Contemporaneamente, as formas de dominação evidenciam os aspectos regressivos da constituição psíquica, quando o outro, condição de existência do indivíduo e da cultura, internalizado na dinâmica psíquica, parece ter se pulverizado. E essa tendência psíquica regressiva revela às condições objetivas nas quais ela se inscreve, referida, portanto, às condições históricas e sociais geradoras dessa subjetividade, condições objetivas que também revelam aspectos regressivos. 

Tal realidade é marcada, por um lado, por novos padrões de regulação dos vínculos sociais, que opera de acordo com padrões de eficiência, flexibilidade, criatividade e que anuncia a autonomia, independência e liberdade do indivíduo, o prazer, corroborando e legitimando um determinado tipo de procedimento da razão  técnica, instrumental, pragmática, utilitarista que consolida o hedonismo, o hiperindividualismo –, uma subjetividade “modelada”, “reificada”, “administrada”, narcisista.

Tarefa a:
Responda com base no trecho sobre formas de dominação:
(i) Segundo o trecho, o que parece ter se pulverizado?
(ii) De acordo com quais padrões operam os novos padrões de regulação dos vínculos sociais?
(iii) Com quais termos o trecho qualifica a subjetividade no fim do segundo parágrafo?
O trecho e as entradas provêm de fontes distintas.

Material fornecido:

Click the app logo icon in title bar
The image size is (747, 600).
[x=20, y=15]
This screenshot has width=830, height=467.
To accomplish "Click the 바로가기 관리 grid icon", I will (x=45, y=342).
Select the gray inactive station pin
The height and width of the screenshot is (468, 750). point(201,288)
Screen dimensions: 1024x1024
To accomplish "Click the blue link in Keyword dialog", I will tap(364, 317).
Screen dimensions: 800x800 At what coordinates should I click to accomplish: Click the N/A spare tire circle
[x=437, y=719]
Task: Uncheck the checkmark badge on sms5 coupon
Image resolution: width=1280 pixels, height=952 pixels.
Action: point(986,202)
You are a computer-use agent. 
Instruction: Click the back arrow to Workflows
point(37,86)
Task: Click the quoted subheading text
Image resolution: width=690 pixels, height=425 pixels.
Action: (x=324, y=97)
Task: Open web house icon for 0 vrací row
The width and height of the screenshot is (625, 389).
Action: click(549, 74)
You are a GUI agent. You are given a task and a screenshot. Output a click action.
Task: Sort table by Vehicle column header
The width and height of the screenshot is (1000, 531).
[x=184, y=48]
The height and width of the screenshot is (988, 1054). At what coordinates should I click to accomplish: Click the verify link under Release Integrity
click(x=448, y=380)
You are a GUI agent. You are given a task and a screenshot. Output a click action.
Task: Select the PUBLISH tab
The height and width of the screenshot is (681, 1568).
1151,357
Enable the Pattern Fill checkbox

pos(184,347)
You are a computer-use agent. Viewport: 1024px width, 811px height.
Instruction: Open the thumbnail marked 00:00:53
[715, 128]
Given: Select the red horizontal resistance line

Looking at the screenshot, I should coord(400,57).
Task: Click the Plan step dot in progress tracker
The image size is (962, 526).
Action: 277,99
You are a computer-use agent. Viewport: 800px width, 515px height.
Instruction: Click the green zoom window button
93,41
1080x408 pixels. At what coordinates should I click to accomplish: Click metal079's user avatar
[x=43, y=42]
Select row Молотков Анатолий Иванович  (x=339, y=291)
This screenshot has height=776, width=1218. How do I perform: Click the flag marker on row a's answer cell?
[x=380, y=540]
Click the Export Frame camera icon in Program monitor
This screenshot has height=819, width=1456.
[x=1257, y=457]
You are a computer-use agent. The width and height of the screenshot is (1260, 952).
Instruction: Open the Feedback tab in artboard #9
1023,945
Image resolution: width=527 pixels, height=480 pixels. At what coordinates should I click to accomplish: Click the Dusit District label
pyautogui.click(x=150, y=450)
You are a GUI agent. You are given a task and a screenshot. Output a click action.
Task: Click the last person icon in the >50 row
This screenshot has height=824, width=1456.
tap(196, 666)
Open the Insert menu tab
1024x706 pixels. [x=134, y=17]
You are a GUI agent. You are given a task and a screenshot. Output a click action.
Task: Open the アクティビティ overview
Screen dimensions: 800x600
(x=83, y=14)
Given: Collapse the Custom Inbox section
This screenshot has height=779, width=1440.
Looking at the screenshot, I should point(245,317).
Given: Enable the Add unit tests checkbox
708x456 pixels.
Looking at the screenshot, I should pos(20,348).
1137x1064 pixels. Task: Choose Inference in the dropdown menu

Tarefa b: Transcreva sem alterações as entradas, da primeira linha até a linha que contém "[x=437, y=719]", inclusive.

Resposta da tarefa a:
(i) O outro, condição de existência do indivíduo e da cultura, internalizado na dinâmica psíquica.
(ii) Padrões de eficiência, flexibilidade e criatividade.
(iii) “Modelada”, “reificada”, “administrada” e narcisista.

Resposta da tarefa b:
Click the app logo icon in title bar
The image size is (747, 600).
[x=20, y=15]
This screenshot has width=830, height=467.
To accomplish "Click the 바로가기 관리 grid icon", I will (x=45, y=342).
Select the gray inactive station pin
The height and width of the screenshot is (468, 750). point(201,288)
Screen dimensions: 1024x1024
To accomplish "Click the blue link in Keyword dialog", I will tap(364, 317).
Screen dimensions: 800x800 At what coordinates should I click to accomplish: Click the N/A spare tire circle
[x=437, y=719]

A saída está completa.